Contrattazione

Meno rischi se le causali collettive sono precise

di Giampiero Falasca

Il sistema delle causali dei contratti a termine é per sua natura destinato a creare problemi, perché enfatizza l’elemento che più di ogni altro produce contenzioso: la discrezionalità di giudizio. Imporre l’obbligo di spiegare la “ragione” produttiva del ricorso a un rapporto a termine significa, infatti, consegnare al giudice un compito ingrato: valutare caso per caso se una causale è meritevole di tutela o no, senza dargli parametri certi per formulare tale giudizio.

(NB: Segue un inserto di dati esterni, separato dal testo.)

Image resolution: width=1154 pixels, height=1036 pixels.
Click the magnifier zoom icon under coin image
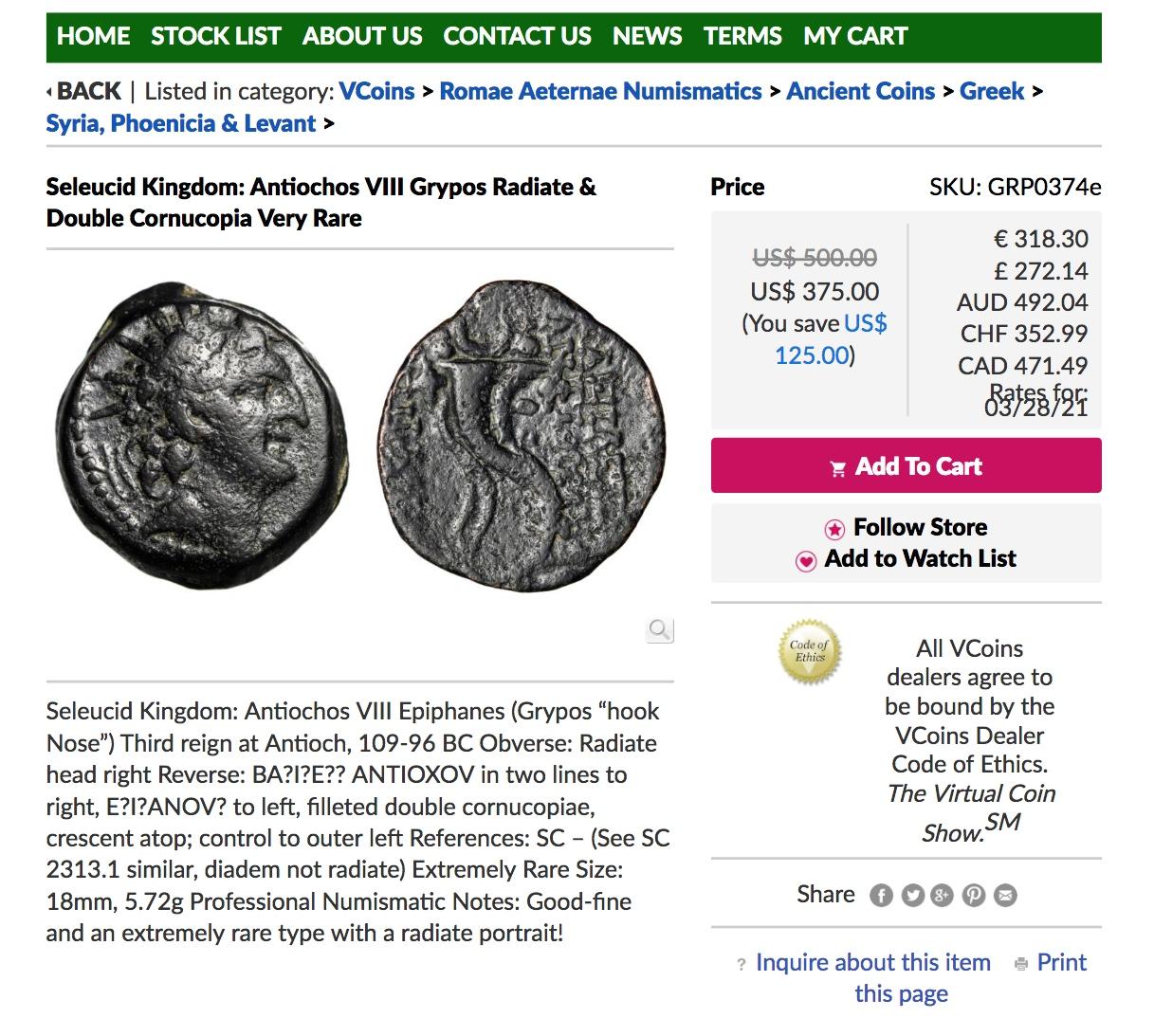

La capacità delle causali di generare contenzioso si è vista durante la lunga stagione di conflitti giudiziali che ha seguito la legge Biagi del 2003 e il Dlgs 368/2001, nati con intenzioni ben diverse. L’ampia discrezionalità lasciata alle parti di scrivere la causale non è piaciuta alla giurisprudenza, che ha annullato migliaia di contratti, per motivi ragionevoli ma spesso contraddittori: la stessa dicitura è risultata valida in un tribunale e nulla in un altro. Questa situazione ha spinto il legislatore del Jobs Act a compiere una scelta saggia e sacrosanta: cancellare le causali, affidando il controllo degli abusi a indicatori numerici e oggettivi, come la durata massima e la soglia quantitativa, che per loro natura sfuggivano all’incertezza che accompagnava le causali. Questo intervento ha fatto crollare il contenzioso senza causare alcun incremento sensibile del ricorso al lavoro a tempo determinato.

Nonostante questi buoni risultati, il populismo che spesso anima le questioni del lavoro ha prodotto una controriforma, il decreto “Dignità” del 2018, che ha reintrodotto un numero chiuso e ristretto di causali per i datori di lavoro intenzionati a rinnovare un rapporto oppure a prorogarlo dopo i primi 12 mesi.

Questa riforma non ha prodotto un aumento delle stabilizzazioni. Anzi, ha rallentato i percorsi di inserimento lavorativo, tanto che il legislatore, nei vari provvedimenti emanati per favorire la ripresa economica dopo la pandemia, ha più volte “sospeso” l’operatività delle casuali.

La scelta della legge di conversione del decreto Sostegni bis, nel luglio scorso, di consentire ai contratti collettivi di scrivere causali aggiuntive va valutata con cautela: può aiutare a superare l’eccessiva rigidità delle causali del decreto “Dignità”, ma solo a patto che non diventi, contro la stessa volontà delle parti sociali, il viatico per riportare il contenzioso dentro le aziende.

Per evitare che questo accada, bisognerà scrivere causali collettive molto precise e ricordare che la giurisprudenza ha sempre considerato essenziale il requisito della specificità: non è mai stato ritenuto sufficiente riportare nel contratto di lavoro la causale definita dalla legge, ma è sempre stata richiesta la sua attualizzazione rispetto al singolo rapporto. Per prevenire nuovi contenziosi sarebbe bene seguire questo approccio anche per le causali che saranno definite dalle parti sociali.